Exercise |
In the entries below, find the line with "Where should I click to: Click" and the line with "Click the remove". Reproduce those two lines and every line between them exactly, and nothing more.

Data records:
● ● ● ● ●

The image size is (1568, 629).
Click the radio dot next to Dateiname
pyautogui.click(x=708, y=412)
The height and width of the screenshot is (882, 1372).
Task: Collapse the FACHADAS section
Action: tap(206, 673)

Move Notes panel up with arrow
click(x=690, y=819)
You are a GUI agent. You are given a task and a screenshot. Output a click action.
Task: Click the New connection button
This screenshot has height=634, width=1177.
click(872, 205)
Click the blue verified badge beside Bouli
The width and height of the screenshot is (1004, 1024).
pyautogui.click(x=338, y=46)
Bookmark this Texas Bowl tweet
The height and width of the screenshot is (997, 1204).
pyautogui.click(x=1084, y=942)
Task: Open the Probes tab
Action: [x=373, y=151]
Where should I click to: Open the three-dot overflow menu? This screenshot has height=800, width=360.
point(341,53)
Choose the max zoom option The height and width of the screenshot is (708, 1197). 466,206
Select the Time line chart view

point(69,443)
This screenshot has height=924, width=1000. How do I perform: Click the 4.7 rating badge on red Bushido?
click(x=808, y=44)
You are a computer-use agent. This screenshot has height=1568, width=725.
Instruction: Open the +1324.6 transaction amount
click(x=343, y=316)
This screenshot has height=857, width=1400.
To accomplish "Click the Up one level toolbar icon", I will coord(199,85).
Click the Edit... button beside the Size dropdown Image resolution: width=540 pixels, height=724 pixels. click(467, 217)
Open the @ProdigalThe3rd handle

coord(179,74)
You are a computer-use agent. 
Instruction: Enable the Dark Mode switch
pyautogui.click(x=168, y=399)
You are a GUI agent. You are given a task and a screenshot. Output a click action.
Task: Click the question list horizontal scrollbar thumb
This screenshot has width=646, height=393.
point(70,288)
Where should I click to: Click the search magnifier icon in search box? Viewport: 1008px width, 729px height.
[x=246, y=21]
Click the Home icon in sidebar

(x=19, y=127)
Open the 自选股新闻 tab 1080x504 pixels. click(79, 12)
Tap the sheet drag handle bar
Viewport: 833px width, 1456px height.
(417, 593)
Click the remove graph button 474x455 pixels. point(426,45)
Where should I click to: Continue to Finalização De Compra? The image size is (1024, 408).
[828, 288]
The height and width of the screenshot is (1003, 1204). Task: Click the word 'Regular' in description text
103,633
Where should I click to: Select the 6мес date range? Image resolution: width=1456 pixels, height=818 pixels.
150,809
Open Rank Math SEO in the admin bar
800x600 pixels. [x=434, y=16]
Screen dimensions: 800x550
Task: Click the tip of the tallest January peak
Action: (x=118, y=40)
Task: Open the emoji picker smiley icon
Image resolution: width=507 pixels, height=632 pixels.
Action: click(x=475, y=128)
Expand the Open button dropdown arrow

● ● ● ● ●

Exercise result |
Where should I click to: Click the search magnifier icon in search box? Viewport: 1008px width, 729px height.
[x=246, y=21]
Click the Home icon in sidebar

(x=19, y=127)
Open the 自选股新闻 tab 1080x504 pixels. click(79, 12)
Tap the sheet drag handle bar
Viewport: 833px width, 1456px height.
(417, 593)
Click the remove graph button 474x455 pixels. point(426,45)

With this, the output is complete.